____ TEXTO FORNECIDO

Você pode ler o poema?

[entrego a Gullar o livro Muitas vozes]

Gullar – “Infinito silêncio”?
Sim.

Gullar – Houve / (há) / um enorme silêncio / anterior ao nascimento das estrelas / / antes da luz / / a matéria da matéria / / de onde tudo vem incessante e onde / tudo se apaga / / eternamente / / esse silêncio / grita sob nossa vida / e de ponta a ponta / a atravessa / estridente.

[Elisa Lucinda se senta no chão da sala, ao lado da poltrona onde Gullar está sentado]

Por que convidar Ferreira Gullar para uma palestra na Casa Poema?

________
____ TRECHOS DOS REGISTROS

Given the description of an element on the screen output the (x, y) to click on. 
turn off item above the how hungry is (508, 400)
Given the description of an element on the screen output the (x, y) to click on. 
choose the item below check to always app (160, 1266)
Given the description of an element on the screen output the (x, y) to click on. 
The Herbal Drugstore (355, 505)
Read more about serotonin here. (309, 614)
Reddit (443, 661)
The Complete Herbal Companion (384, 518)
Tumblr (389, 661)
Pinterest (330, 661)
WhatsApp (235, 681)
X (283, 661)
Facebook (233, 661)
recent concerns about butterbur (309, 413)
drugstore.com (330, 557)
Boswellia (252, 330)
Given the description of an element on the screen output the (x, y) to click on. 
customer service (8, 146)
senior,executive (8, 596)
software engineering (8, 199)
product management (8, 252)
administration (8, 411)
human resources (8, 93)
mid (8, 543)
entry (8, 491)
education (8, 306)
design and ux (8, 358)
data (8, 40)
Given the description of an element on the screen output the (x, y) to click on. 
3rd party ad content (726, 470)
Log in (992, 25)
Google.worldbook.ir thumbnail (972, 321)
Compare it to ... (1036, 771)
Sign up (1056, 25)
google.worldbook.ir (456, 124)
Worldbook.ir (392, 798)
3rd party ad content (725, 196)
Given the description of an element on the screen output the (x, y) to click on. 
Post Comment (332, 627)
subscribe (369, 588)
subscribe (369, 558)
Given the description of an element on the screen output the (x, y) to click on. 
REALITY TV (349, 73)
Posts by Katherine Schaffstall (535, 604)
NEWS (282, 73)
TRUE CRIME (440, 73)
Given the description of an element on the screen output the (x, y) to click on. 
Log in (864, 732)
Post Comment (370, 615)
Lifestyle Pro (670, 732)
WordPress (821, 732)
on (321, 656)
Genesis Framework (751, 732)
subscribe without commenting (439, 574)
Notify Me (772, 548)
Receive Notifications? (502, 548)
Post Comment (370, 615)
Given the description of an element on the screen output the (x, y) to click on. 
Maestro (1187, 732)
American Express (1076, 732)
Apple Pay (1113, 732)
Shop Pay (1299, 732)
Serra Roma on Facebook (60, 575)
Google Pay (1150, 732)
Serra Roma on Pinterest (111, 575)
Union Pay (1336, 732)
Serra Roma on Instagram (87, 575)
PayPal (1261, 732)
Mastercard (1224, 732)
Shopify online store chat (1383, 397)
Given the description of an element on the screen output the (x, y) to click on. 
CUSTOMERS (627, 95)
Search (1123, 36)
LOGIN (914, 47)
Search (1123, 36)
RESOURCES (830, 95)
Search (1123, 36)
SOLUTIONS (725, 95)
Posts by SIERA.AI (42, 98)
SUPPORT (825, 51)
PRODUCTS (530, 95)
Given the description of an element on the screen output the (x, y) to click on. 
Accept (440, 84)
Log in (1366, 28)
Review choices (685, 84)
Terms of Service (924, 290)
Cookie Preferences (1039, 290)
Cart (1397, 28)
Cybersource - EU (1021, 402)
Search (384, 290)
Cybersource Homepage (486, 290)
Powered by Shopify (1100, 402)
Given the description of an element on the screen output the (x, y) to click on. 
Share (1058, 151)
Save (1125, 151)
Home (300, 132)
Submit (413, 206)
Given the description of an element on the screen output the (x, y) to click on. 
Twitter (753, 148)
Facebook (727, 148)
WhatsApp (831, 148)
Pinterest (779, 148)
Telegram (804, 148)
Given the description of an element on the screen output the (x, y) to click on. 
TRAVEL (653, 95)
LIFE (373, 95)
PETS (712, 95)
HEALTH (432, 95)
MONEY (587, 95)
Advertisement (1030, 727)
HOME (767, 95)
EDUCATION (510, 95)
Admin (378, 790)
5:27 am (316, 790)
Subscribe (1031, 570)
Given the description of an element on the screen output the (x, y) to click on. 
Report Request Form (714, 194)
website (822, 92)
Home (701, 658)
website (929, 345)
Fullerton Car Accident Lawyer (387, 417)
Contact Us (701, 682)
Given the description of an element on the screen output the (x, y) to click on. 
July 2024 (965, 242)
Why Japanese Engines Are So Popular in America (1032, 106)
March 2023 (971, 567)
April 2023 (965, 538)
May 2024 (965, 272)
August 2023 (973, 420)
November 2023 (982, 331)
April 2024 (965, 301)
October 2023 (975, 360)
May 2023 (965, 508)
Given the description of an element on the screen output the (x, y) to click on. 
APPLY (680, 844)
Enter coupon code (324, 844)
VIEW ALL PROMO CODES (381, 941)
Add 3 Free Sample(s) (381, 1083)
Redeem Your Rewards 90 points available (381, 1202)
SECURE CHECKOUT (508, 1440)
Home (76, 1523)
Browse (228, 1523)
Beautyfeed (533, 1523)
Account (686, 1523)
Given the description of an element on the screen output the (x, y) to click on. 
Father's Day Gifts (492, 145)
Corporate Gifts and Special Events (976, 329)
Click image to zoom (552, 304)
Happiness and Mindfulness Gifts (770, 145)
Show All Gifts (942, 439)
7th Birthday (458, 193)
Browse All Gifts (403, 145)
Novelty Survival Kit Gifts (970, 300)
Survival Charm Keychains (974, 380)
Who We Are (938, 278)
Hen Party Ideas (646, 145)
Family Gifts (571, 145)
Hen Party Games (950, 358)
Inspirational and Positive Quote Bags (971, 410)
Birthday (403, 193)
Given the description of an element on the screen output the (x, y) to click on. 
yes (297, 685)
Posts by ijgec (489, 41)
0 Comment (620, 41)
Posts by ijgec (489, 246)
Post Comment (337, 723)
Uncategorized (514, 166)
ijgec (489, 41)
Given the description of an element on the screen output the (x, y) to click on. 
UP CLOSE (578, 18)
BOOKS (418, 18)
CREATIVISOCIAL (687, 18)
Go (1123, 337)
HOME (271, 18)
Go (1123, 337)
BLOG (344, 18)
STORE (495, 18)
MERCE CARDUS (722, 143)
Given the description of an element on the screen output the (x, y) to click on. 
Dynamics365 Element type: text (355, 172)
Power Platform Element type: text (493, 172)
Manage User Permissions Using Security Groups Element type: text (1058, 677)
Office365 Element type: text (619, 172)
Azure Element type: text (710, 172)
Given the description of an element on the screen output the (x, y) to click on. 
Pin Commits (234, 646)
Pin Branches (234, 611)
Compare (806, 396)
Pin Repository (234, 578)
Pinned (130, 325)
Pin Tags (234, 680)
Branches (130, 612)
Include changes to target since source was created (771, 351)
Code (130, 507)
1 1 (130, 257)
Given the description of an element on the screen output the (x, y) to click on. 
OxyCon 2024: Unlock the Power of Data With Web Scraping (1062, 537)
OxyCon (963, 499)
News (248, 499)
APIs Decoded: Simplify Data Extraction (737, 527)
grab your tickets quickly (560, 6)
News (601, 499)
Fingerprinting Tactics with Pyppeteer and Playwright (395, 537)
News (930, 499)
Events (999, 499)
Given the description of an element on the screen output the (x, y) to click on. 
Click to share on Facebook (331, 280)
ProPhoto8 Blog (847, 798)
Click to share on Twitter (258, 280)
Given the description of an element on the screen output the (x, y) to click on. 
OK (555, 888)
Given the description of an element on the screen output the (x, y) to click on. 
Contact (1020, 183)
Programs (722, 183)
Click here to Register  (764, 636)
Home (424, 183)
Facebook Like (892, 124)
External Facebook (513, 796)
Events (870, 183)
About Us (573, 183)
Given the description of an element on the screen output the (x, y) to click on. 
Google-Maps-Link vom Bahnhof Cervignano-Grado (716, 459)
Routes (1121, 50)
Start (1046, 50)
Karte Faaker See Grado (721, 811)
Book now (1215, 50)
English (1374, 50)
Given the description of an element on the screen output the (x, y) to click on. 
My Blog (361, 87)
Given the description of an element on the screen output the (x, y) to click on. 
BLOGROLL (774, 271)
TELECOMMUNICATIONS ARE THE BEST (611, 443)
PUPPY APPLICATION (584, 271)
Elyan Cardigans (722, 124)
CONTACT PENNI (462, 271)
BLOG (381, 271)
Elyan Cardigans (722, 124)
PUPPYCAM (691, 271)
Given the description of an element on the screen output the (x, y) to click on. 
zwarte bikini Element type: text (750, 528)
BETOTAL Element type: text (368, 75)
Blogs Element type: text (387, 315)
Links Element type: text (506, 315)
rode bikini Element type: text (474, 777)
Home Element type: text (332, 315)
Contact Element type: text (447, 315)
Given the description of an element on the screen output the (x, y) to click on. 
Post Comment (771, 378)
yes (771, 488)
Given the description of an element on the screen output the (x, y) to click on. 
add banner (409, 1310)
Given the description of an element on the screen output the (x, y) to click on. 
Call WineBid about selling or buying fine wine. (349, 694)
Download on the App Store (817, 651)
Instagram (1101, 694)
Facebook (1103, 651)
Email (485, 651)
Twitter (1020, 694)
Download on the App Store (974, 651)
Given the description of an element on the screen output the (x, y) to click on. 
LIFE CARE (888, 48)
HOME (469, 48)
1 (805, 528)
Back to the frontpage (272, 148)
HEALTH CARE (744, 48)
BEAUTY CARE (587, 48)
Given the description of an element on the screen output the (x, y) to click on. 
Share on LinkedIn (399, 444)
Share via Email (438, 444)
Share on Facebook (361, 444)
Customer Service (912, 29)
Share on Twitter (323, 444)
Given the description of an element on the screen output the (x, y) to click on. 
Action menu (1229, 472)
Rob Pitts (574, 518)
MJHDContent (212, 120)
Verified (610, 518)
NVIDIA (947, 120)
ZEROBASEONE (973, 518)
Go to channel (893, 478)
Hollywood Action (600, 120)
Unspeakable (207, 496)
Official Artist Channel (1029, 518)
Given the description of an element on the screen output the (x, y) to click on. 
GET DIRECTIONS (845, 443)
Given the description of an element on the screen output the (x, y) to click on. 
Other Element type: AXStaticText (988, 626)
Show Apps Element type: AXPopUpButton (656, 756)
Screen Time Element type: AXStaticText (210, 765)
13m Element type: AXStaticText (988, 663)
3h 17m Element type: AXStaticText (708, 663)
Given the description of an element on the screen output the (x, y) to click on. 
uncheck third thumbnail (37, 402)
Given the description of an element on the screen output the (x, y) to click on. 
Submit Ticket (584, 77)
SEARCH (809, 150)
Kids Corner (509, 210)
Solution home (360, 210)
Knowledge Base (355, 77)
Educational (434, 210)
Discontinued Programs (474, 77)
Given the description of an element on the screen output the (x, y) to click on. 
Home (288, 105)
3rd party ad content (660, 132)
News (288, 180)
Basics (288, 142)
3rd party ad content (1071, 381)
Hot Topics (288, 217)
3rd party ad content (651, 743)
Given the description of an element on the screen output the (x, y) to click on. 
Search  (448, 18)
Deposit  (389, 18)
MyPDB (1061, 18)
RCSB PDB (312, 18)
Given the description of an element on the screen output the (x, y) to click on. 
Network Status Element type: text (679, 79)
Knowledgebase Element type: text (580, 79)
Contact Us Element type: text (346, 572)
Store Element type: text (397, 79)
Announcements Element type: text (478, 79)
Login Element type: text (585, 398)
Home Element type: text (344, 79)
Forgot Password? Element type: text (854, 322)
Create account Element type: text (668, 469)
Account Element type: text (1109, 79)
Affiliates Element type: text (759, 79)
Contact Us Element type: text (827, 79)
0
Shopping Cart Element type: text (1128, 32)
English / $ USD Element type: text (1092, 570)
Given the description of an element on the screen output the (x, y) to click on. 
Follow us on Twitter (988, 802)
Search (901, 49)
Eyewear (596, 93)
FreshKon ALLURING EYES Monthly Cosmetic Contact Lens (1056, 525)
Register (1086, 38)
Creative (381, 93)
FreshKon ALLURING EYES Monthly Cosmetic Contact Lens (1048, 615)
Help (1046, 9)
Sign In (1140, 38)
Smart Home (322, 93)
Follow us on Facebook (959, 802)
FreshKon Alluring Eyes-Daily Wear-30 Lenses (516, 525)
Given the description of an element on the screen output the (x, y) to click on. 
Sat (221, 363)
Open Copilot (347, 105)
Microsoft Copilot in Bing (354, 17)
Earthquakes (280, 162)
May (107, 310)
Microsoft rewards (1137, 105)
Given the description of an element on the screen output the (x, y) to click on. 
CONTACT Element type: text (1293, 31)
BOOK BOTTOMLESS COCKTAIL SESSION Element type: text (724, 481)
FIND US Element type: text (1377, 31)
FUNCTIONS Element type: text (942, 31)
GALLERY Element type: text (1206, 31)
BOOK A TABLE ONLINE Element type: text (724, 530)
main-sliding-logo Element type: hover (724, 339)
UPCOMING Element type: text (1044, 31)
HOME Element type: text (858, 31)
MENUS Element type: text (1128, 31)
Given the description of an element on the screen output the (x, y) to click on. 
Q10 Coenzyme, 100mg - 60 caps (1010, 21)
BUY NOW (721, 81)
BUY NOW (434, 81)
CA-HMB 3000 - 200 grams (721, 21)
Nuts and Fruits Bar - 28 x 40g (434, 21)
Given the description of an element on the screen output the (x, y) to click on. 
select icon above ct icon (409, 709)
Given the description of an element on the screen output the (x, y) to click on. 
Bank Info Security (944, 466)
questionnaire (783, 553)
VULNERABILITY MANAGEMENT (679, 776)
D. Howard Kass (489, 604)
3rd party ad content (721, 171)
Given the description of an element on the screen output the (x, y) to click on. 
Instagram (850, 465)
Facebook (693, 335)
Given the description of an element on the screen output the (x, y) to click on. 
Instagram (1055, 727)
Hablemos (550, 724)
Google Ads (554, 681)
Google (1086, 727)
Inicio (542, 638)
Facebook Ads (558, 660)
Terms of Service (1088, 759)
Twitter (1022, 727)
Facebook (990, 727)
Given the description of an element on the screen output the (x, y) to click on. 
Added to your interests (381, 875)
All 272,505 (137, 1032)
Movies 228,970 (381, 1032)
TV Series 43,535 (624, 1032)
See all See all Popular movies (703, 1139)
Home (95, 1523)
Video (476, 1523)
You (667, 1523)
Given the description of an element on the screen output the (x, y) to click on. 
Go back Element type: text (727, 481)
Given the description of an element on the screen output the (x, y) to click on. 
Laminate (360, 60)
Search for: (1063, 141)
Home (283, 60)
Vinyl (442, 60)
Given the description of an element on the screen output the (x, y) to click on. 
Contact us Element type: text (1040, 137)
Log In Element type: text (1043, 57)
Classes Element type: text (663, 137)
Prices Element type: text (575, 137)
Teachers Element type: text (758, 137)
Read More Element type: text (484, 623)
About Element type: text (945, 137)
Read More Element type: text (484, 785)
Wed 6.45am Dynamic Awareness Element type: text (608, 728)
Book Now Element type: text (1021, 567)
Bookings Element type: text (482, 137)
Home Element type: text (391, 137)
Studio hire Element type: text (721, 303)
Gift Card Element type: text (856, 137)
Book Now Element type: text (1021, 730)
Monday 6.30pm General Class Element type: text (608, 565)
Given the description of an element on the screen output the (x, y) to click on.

________

CONJUNTO DE TAREFAS>
• a. Na entrevista com Ferreira Gullar, qual é o título do livro entregue ao poeta?
• b. Reescreva o trecho da entrevista com Ferreira Gullar que começa em “[entrego a Gullar” e termina em “na Casa Poema?”, substituindo “silêncio” por “vazio”.
• c. Prossiga a entrevista com Ferreira Gullar a partir da última pergunta apresentada.

RESPOSTAS POR TAREFA>
• a. Muitas vozes.

• b.
[entrego a Gullar o livro Muitas vozes]

Gullar – “Infinito vazio”?
Sim.

Gullar – Houve / (há) / um enorme vazio / anterior ao nascimento das estrelas / / antes da luz / / a matéria da matéria / / de onde tudo vem incessante e onde / tudo se apaga / / eternamente / / esse vazio / grita sob nossa vida / e de ponta a ponta / a atravessa / estridente.

[Elisa Lucinda se senta no chão da sala, ao lado da poltrona onde Gullar está sentado]

Por que convidar Ferreira Gullar para uma palestra na Casa Poema?

• c.
Elisa Lucinda –É um namoro. A Escola [Lucinda de Poesia Viva] sempre teve o Gullar como referência. É uma palavra moderna e muito fácil, embora seja um homem misterioso. É uma poesia para o esquema da Escola, que gosta de falar poesia sem aquela fleuma, cerimônia que se estabelece antes de se dizer o poema. Essa formalidade com que se trata a poesia acaba atrapalhando o sentido dela. O poema do Ferreira, brotado das profundezas do cotidiano – por isso acho que ele é misterioso –, é um verso livre que cabe na coloquialidade. Há liberdade no poema dele, embora tenha ritmo e uma musicalidade muito forte. É um poema livre. É um Maranhão que interessa muitíssimo a mim. O Maranhão é uma particularidade do Brasil, muito especial aquele lugar. Quando Ferreira falar de amor tem uma inteligência maranhense. Tenho a sensação que o maranhense, mesmo o homem comum, tem amor pelas palavras. Tenho essa sensação. E o fato de ser um poeta que tem essa transversalidade, todo mundo gosta. A durabilidade, a validade do poema dele, é como se fosse a “paudurecência” do verso. [risos] Tem muitos motivos. Ferreira é um poeta afinado com o seu tempo. O poeta é o tradutor dos sentimentos humanos, dá testemunho. Gullar é receitado e recitado. [risos]

Gullar – Cura as pessoas [risos].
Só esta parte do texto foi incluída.